Bug #7492
closed[keepproxy] Report upstream server errors as 502 Bad Gateway instead of 404
Description
Keepproxy (which uses keepclient) is failing requests because one of the upstream servers returned "read tcp 10.26.0.7:25107: use of closed network connection". This is being returned to the client as a 404, but actually should be a 502 (Bad Gateway) which would trigger retry logic on the client.
Requirements¶
If an error occurs in (*keepclient.KeepClient)Get() then keepproxy's http response status must be:- 404 if every keepstore service returned 404
- 422 if every keepstore service returned a non-retryable error (but some didn't return 404)

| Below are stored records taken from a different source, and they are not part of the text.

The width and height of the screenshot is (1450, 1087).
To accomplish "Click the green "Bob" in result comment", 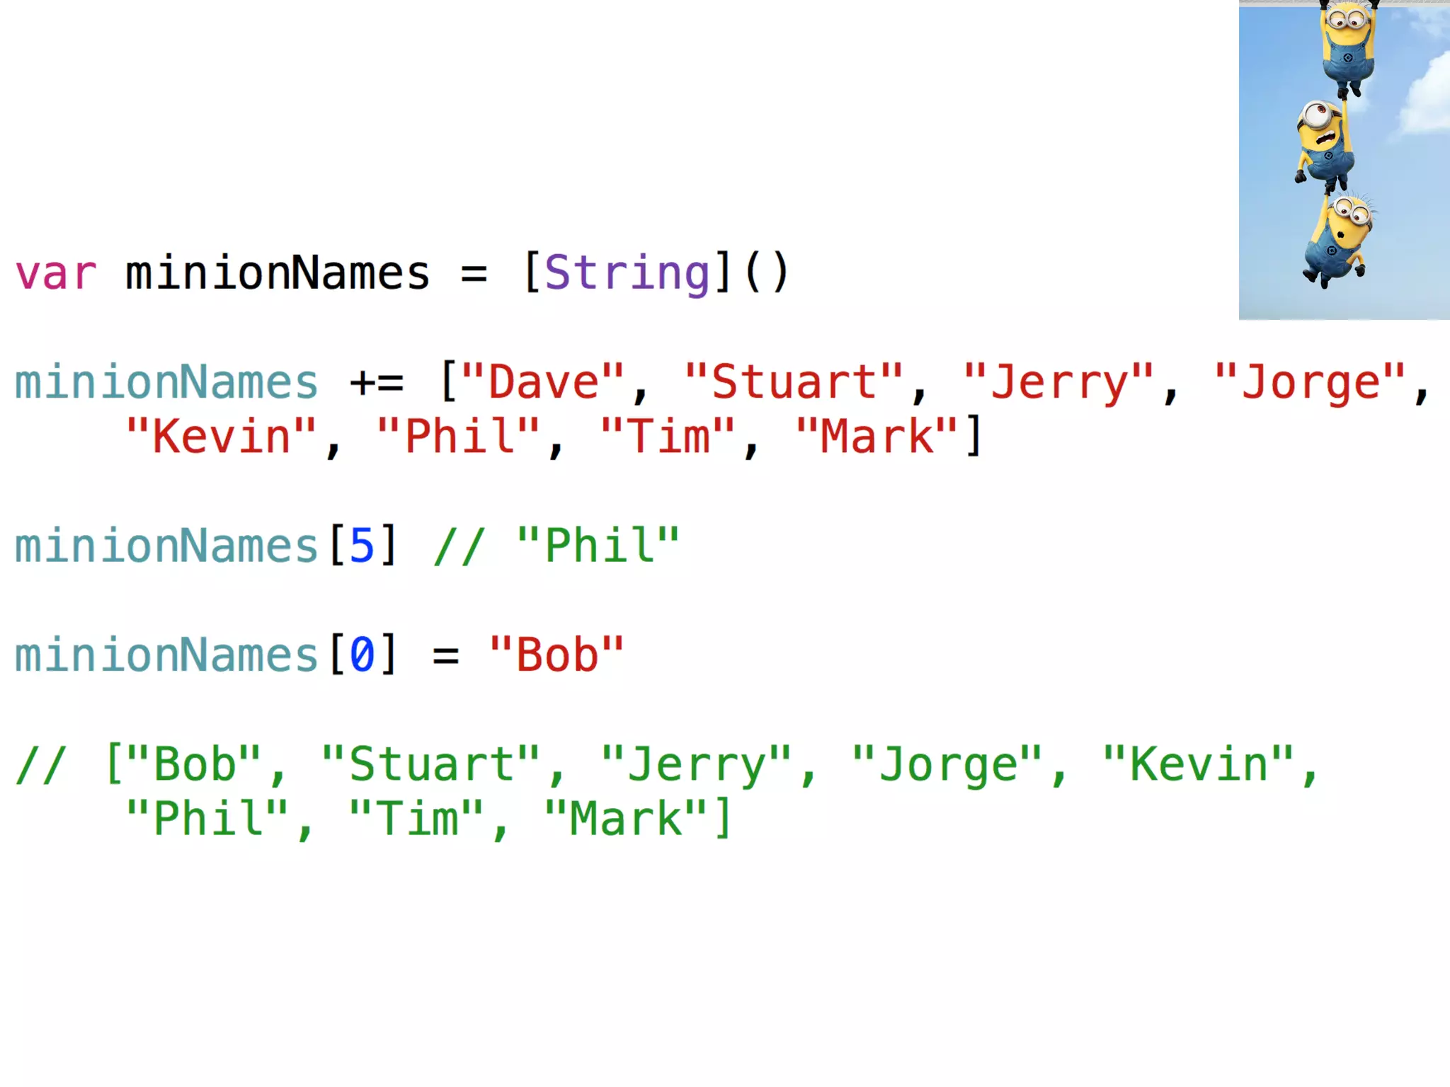I will 195,765.
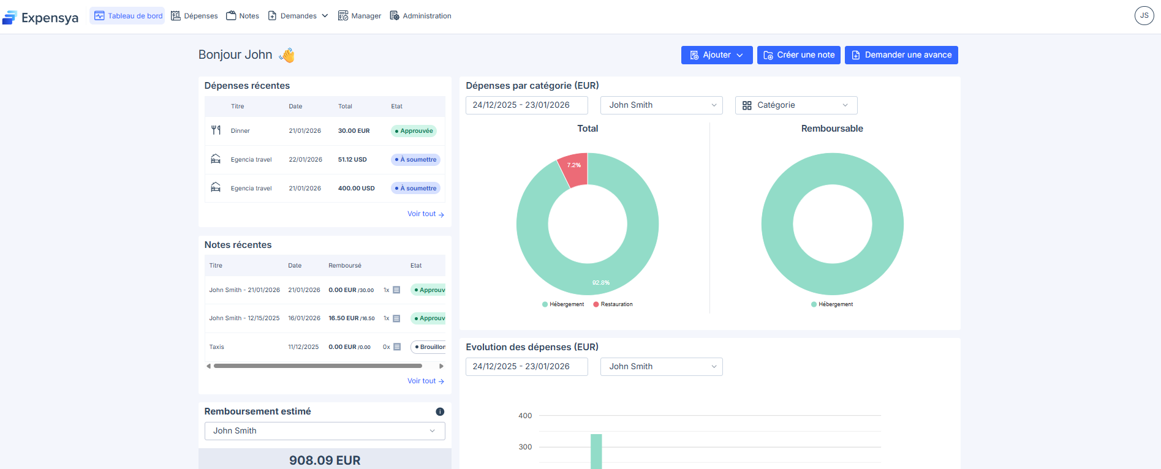The width and height of the screenshot is (1161, 469).
Task: Click the hotel bed icon for 51.12 USD expense
Action: pyautogui.click(x=216, y=159)
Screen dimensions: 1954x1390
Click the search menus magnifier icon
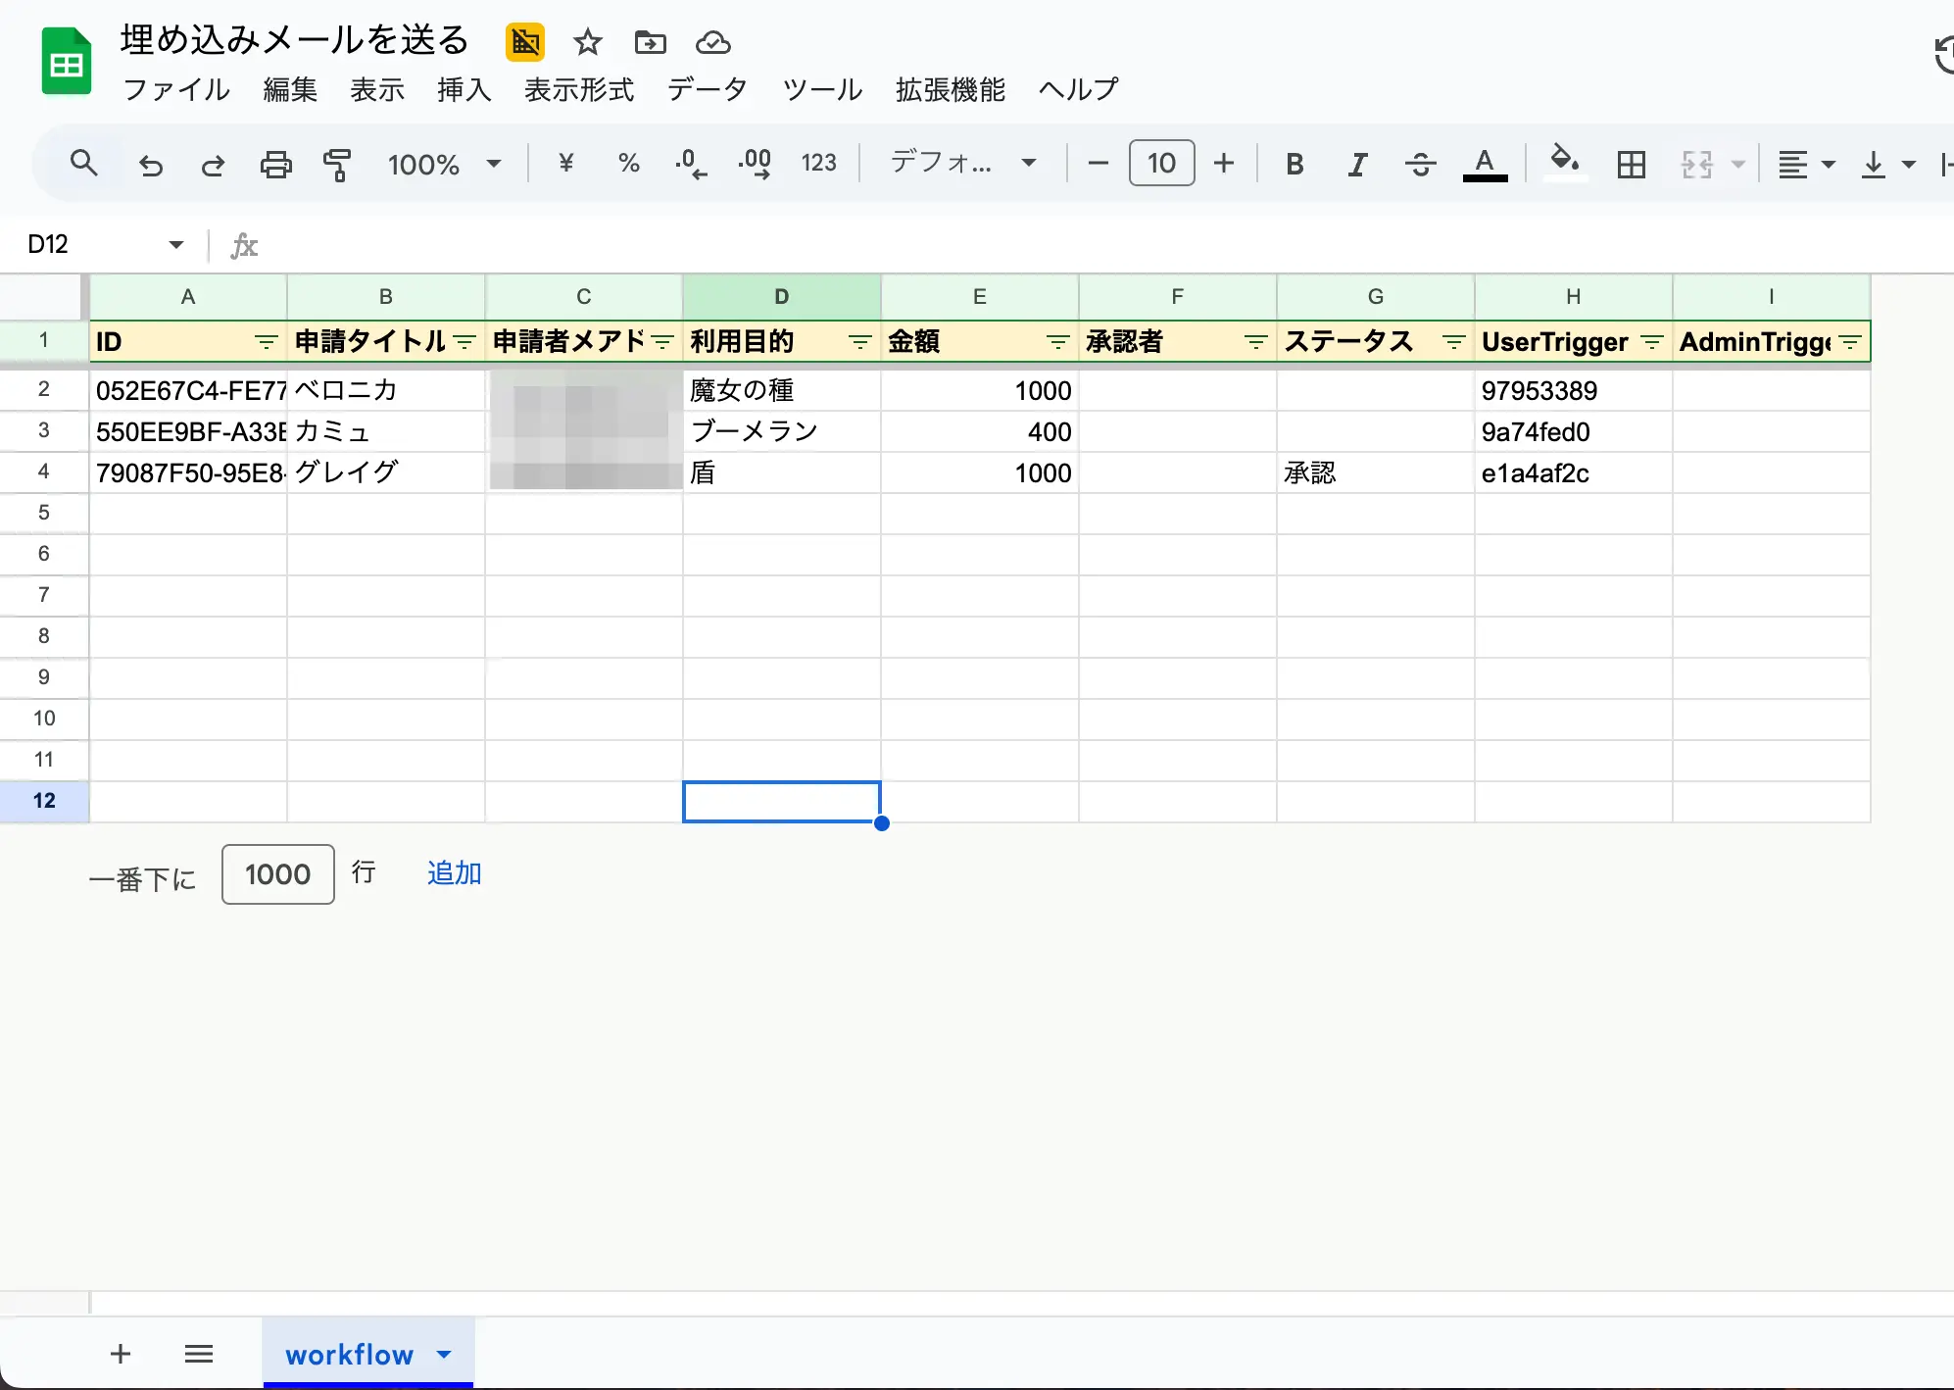(84, 164)
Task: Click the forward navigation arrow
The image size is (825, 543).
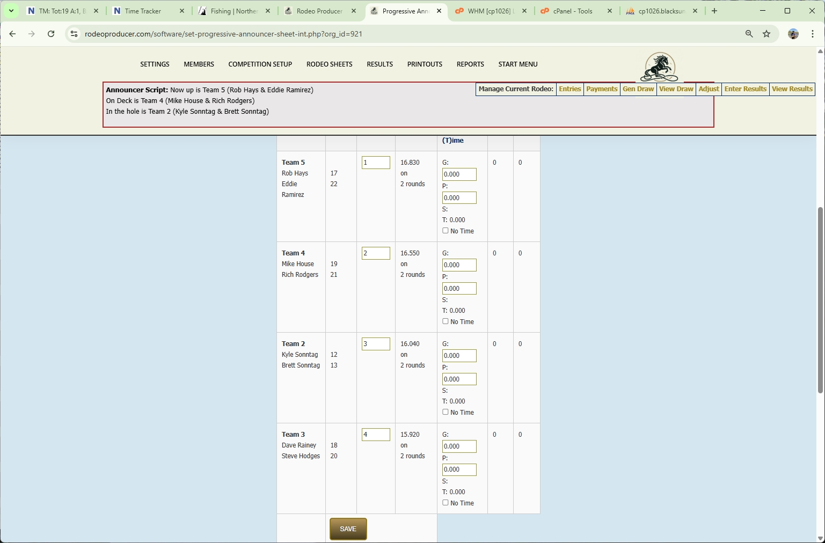Action: 32,34
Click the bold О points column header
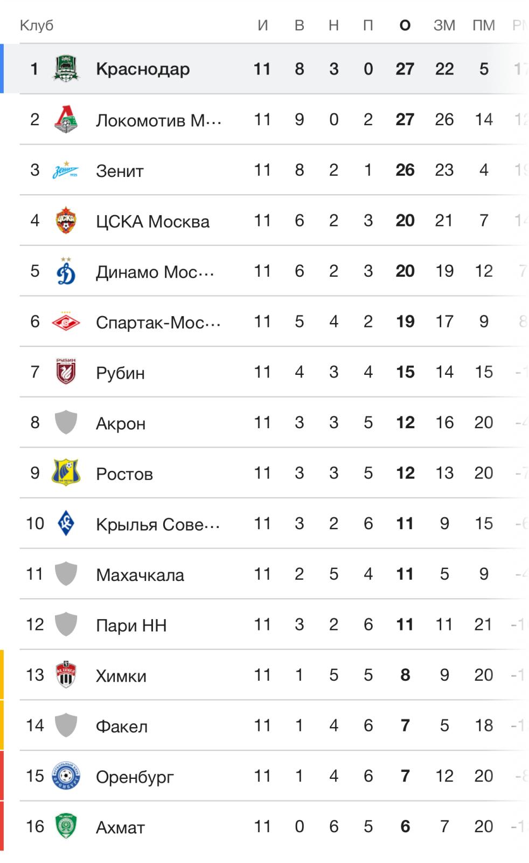This screenshot has height=863, width=529. point(405,25)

- 502 if any keepstore service had still returned a retryable error when
tries_remaining
ran out
Also, the list of errors received from the upstream keepstore services should be propagated to keepproxy's client in the response body. (Currently this information is logged by the SDK, so it shows up in keepproxy's log file but it is not available to the originator of the request.)
Implementation¶
We need to update (*keepclient.KeepClient)Get()
to make it possible for keepproxy to distinguish between the above outcomes.
- create an Error interface (similar to https://golang.org/pkg/net/#Error)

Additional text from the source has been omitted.